PROBLEM REQUIREMENTS: Count the lines of the records that contain the string "Open", and reply with only that number.

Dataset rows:
--------
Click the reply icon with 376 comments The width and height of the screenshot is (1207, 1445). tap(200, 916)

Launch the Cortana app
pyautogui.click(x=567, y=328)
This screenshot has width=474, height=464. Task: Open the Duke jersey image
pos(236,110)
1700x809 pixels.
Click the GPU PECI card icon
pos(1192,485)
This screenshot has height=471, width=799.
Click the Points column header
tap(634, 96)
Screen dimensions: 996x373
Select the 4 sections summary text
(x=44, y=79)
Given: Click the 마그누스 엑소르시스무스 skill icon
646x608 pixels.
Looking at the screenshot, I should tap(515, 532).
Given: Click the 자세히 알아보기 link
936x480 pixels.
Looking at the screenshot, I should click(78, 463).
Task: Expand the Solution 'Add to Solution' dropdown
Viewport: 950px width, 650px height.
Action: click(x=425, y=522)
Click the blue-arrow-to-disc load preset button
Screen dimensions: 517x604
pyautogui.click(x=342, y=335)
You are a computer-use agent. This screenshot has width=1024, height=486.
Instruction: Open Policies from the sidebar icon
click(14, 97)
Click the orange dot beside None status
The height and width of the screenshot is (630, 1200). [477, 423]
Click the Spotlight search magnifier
--------
ANSWER FOR THE TASK: 2